Having cracked the 10,600 resistance level, the Dow immediately ran into problems at 10,700 and then Friday's session ended in a disappointing close back below 10,600. Volume has remained relatively light. All in all, a picture of a directionless market during the summer doldrums. But let's see what our other commentators think...
The market's short-term picture continues to weaken. Yesterday I wrote about the MACD lines for the S&P 500 being on the verge of turning negative. They did that today for the S&P and several other major market averages. That signals the start of a short- to intermediate-term correction. For the S&P 500 SPDRs (Chart 1), the first significant test of support will come around the 122 level. Two peaks were formed around that level (March and June) prior to July's upside breakout. On pullbacks, an index is supposed to find support along old breakout points. Another potential support level is the rising 50-day moving average. The market's overbought condition, combined with the fact that August is usually a weak month, is enough to raise the market's risk level for the balance of the summer. Chart 2 shows the Dow Diamonds falling back below their June high at 105 on rising volume. That's another caution flag.
Bullish and bearish divergences in the AD Line often precede significant bottoms and tops. Even though reversals are certainly possible when the AD Line is keeping pace, they are the exception rather than the rule. (Note: The Advance Decline Line is a cumulative measure of advancing issues less declining issues).

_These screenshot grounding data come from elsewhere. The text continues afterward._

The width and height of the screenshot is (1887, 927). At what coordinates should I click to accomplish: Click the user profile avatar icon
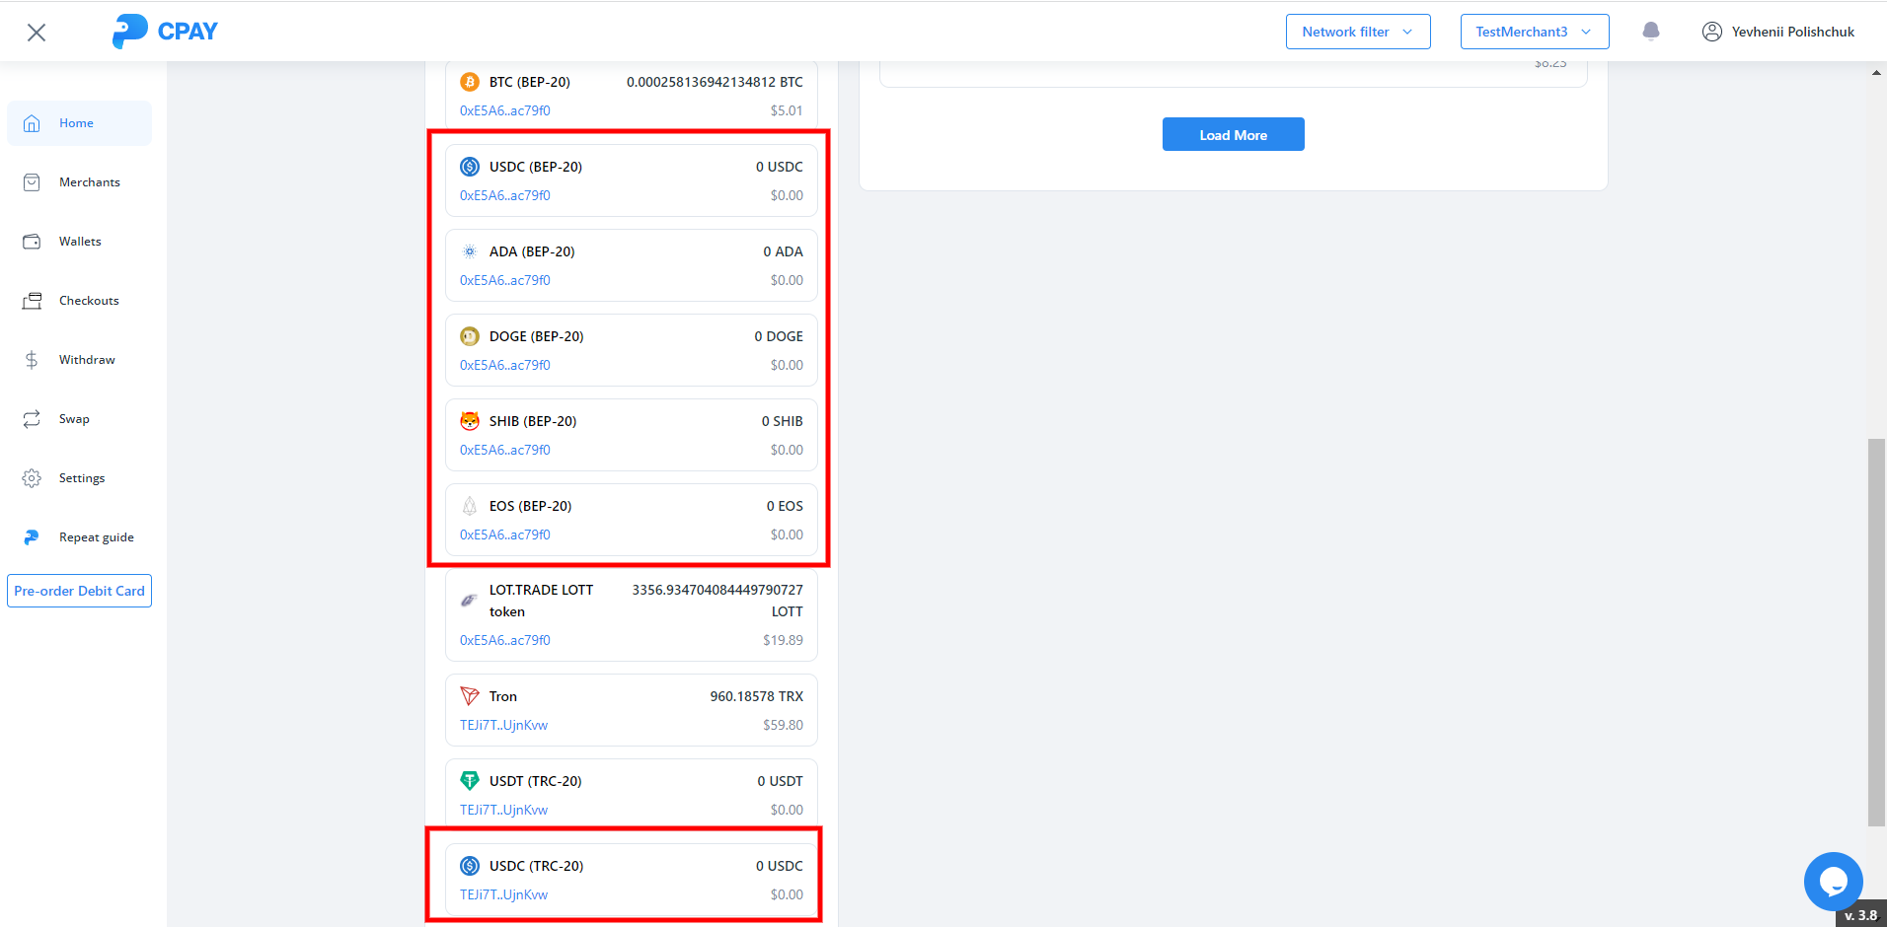1712,32
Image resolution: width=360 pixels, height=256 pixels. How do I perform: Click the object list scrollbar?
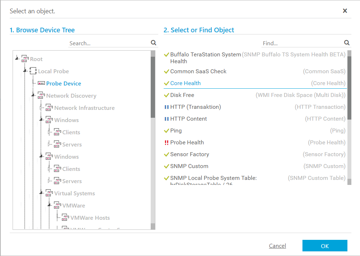click(349, 90)
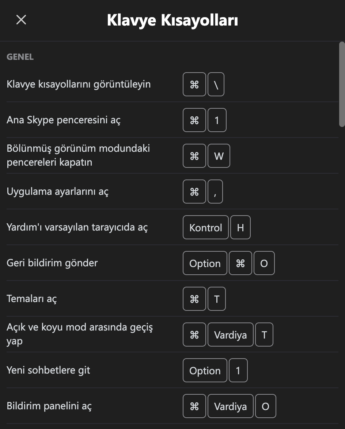Select the Uygulama ayarlarını aç entry

coord(57,192)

As the chart above shows, a large bullish divergence preceded the August low as the NYSE Composite formed an equal low and the AD Line formed a sharply higher low. In addition, a smaller bullish divergence formed in April and May. This foreshadowed the May low and led to a strong advance over the last few months.
The AD Line has been keeping pace with the index since May and shows no signs of divergence (weakness). Both the NYSE Composite and the AD Line recorded new highs this week. Strength in the AD Line reflects broad participation. The bull market may seem old and tired, but there is no evidence of weakness or lack of participation in the AD Line.
Generally speaking, gold and the dollar have an inverse relationship -- a rising dollar causes the price of gold to decline and vice versa; however, supply and demand pressures also influence the price of gold, but it is often difficult to see them. For this we use the GolDollar Index.
The GolDollar Index was invented buy Tom McClellan (www.mcoscillator.com), and is calculated by multiplying the price of gold by the U.S. Dollar Index. (We divide the result by 10 to keep the numbers from getting too big.) Its purpose is to cancel the effects of currency fluctuations on the price of gold. By comparing it with the spot gold index we can determine if there is inherent strength/weakness in the price of gold.
The first panel on our chart shows that the GolDollar Index has been rallying since the beginning of the year and has exceeded its 2004 high. This means that the demand for gold has been strong enough to overcome the negative effects of the dollar's strength. This is also evident from the fact that, rather than declining, gold has been consolidating in a triangle formation, even though the dollar has been rallying.
Now the dollar has begun a correction (see bottom panel of chart), so it is likely that gold will be breaking out of the triangle and challenging the 2004 high around 450. Assuming that (1) gold's intrinsic strength persists, and (2) the dollar continues to correct to its support around 85, gold could rally above the 450 level by 10 or 20 dollars.
Unfortunately, such a move will likely prove to be a gold bull trap. The weight of the technical evidence indicates that the dollar has begin a long-term rising trend, which is long-term bearish for gold. But for now, the dollar is showing short-term weakness, and gold has intrinsic strength -- a combination that should make gold bugs very happy . . . for a while.